Why do the flugelhorn stars
touch so many of us?
Just a bit closer to the mountains
born across thousands of planets.
Mountains all across many homes
we look at
in the midsummer sky
remembering something
we carry in our blood.
Our eyes call out.
Joyous.
Celebratory.
Lonely.
These are gold, far off
flugelhorn stars
that
our theories of physics confirm
these
theories that made and make us.
At night we lay with each other
a human
and a feline
across a place of star fields
we dream
Penthius
Prosthylkass
Zyvar
Places of the endlessly living
Bent fist and paw
we claw
back to mortalhood
With the sun bleaching out
what was known of spirits
we wake to live with
and love each other
not knowing why we love
what has been made amongst
the particles
pronounced in arrangement
It is crystal the dream and day
after
knowing love.
But
why not ceramic
that holds wine and water
in preparation for solace
and sustenance?
Why not terracotta
for thousands of years
perfect for vessels,
made of the earth,
sign of the village?
Crystal clears and obscures,
stops, splits, and opens light
infinite and fixed
so as the nature of the universe,
mysterious by its own instruction set,
unanswerable — though inert
and living.
(Being, having been, vanished…
and continuing to be)
The day after the crystalline
dream
of love
I seek a pitcher
to store and pour
my water,
that I should not thirst.
That I should see you
when you speak,
speak the universe’s psalms
raining everywhere.
Consciousness comes in
and it pours into us
Like the surf rolling in
And it ripples and riptides
Crustaceans and sunshine fumble
Pebbles mix and carbon replaces
And that consciousness never dries up
It wades and bays
Then it withdraws
leaving
an imprint
that lasts a billion years
and
is then replaced with something infinite
holistic, continuous,
individual when needed
and squarely incomprehensible
I mean, everlasting
You are
I was
We now
I love you Leslie
“I want to know the Kepler torrents with you.”
“The Kepler torrents?”
“The ones between Baltawn and Graesheyawn.”
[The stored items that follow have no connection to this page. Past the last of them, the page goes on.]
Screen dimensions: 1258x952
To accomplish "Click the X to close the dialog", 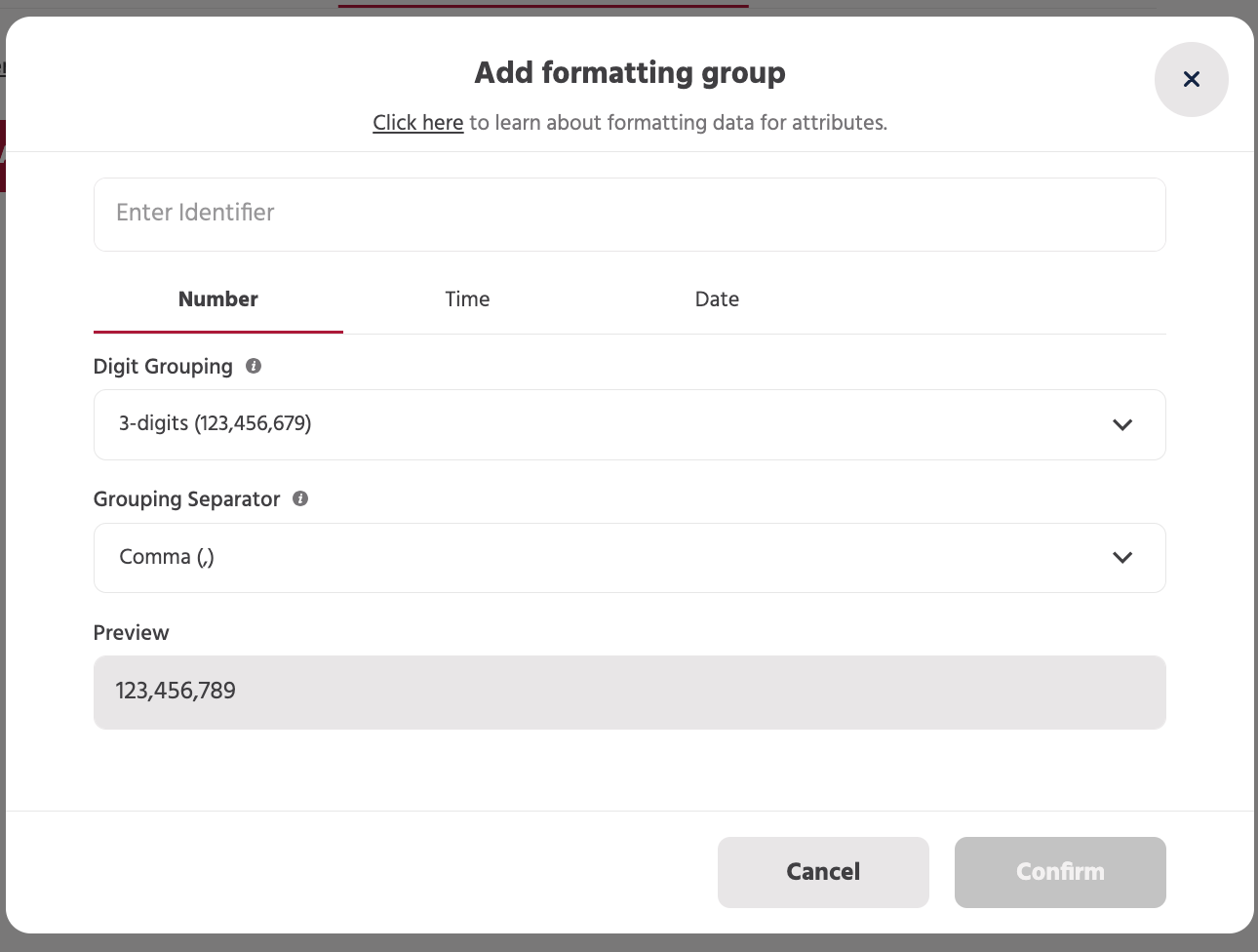I will pyautogui.click(x=1191, y=79).
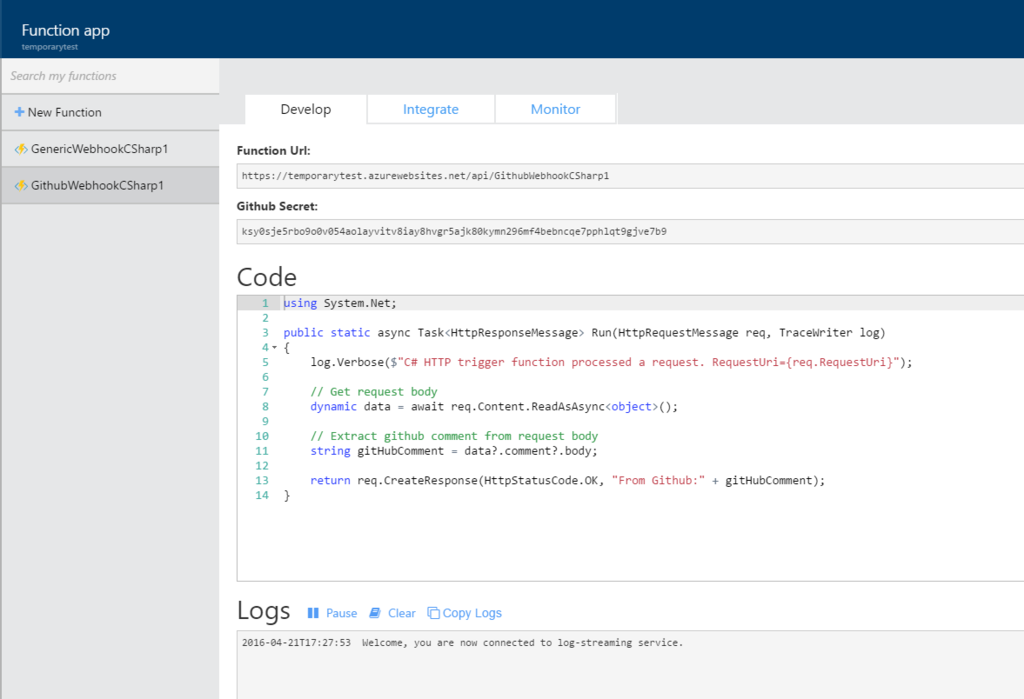The image size is (1024, 699).
Task: Click the Copy Logs icon
Action: [432, 612]
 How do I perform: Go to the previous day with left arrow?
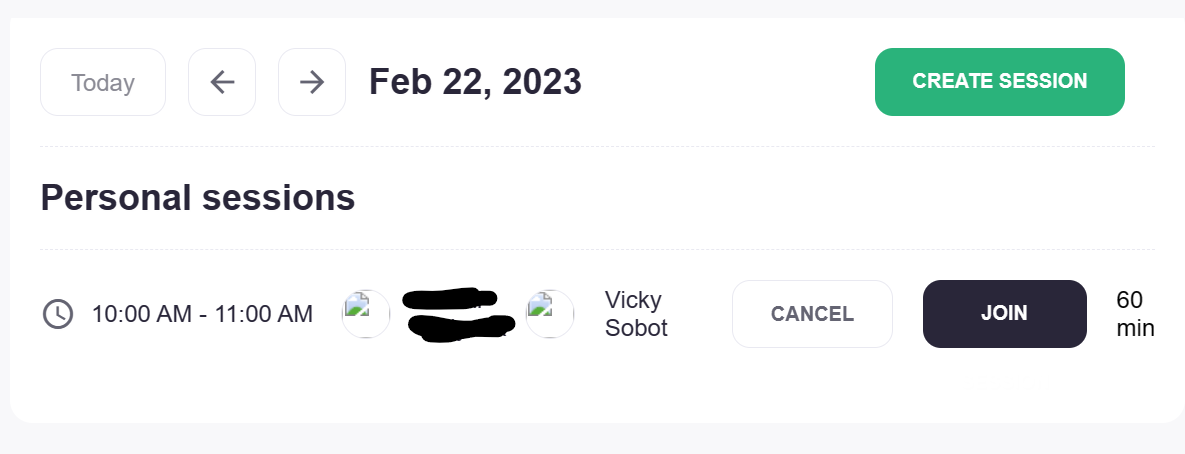point(221,82)

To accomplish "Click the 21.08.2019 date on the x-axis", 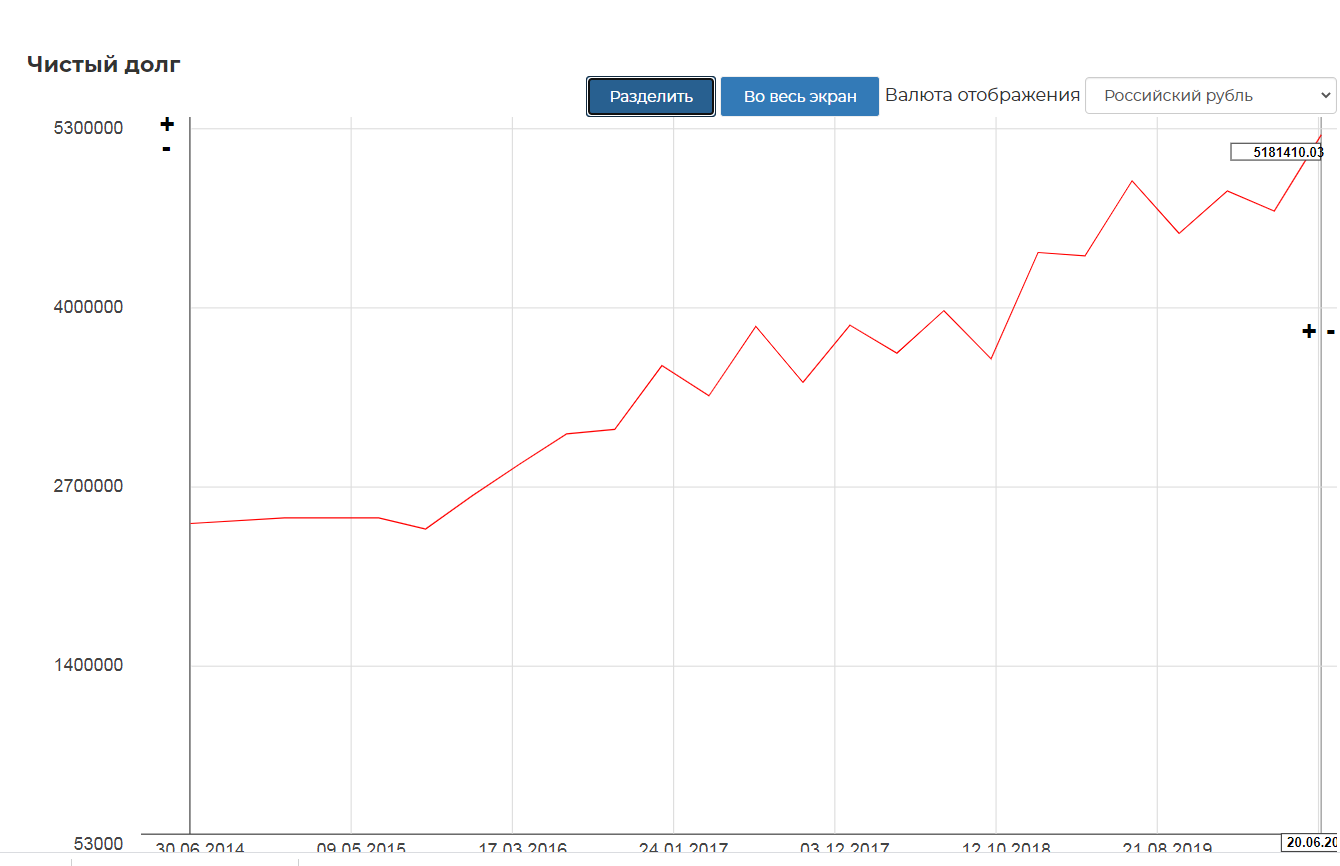I will [x=1167, y=849].
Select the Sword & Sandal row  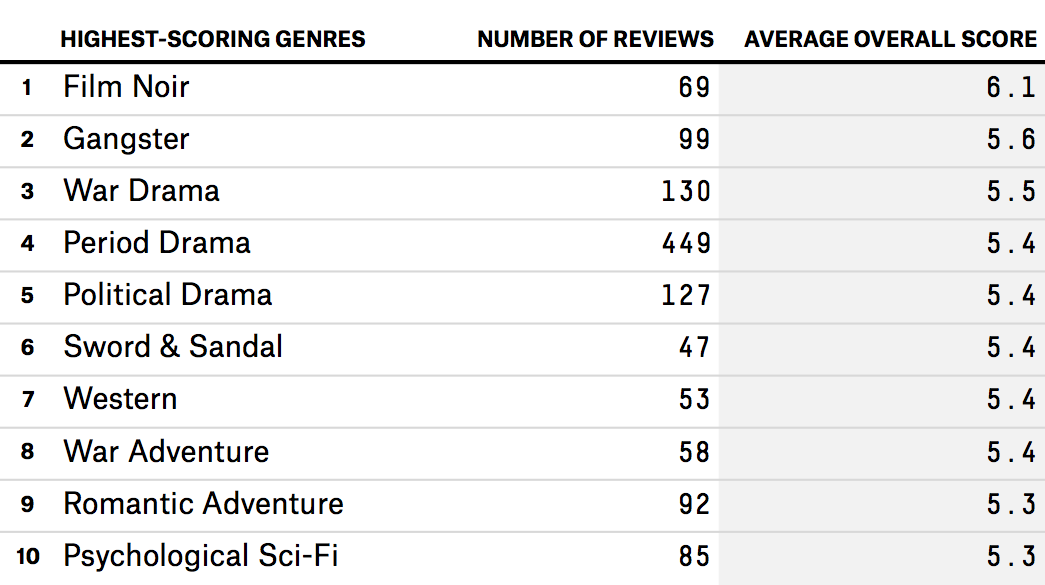coord(173,347)
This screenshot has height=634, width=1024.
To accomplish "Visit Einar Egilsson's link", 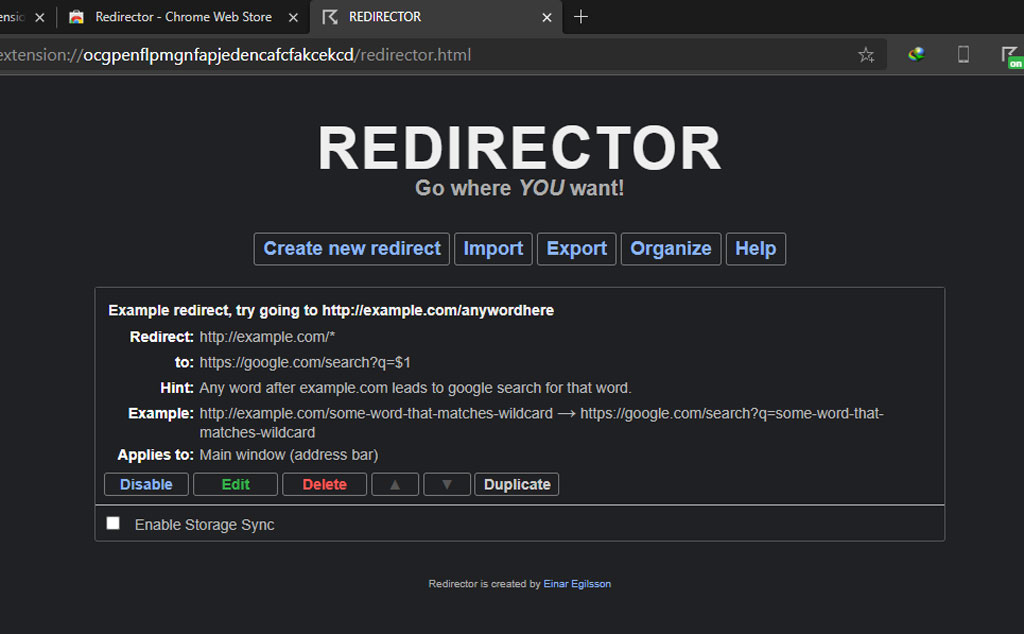I will [577, 583].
“The ones in the starmap on the back of your
neck?”
“No. The ones further in … and much further out.”
“The way the lifeforms are formed?”
“Yeah, the way the lifeforms are formed.
Well hold on, yes — I guess. Kind of. Sort of.”
“Ah, so the force between objects.”
“Yes, that’s it, but I mean the unaccounted force
between objects.
I guess — the as of yet, unaccounted force
between objects.”
“Oh, so then I think you mean — love,
or the love that is greater than the chronicles of
humans.”
“Ok then, you’ve made my point — come with me
to the points between Baltawn and Graesheyawn.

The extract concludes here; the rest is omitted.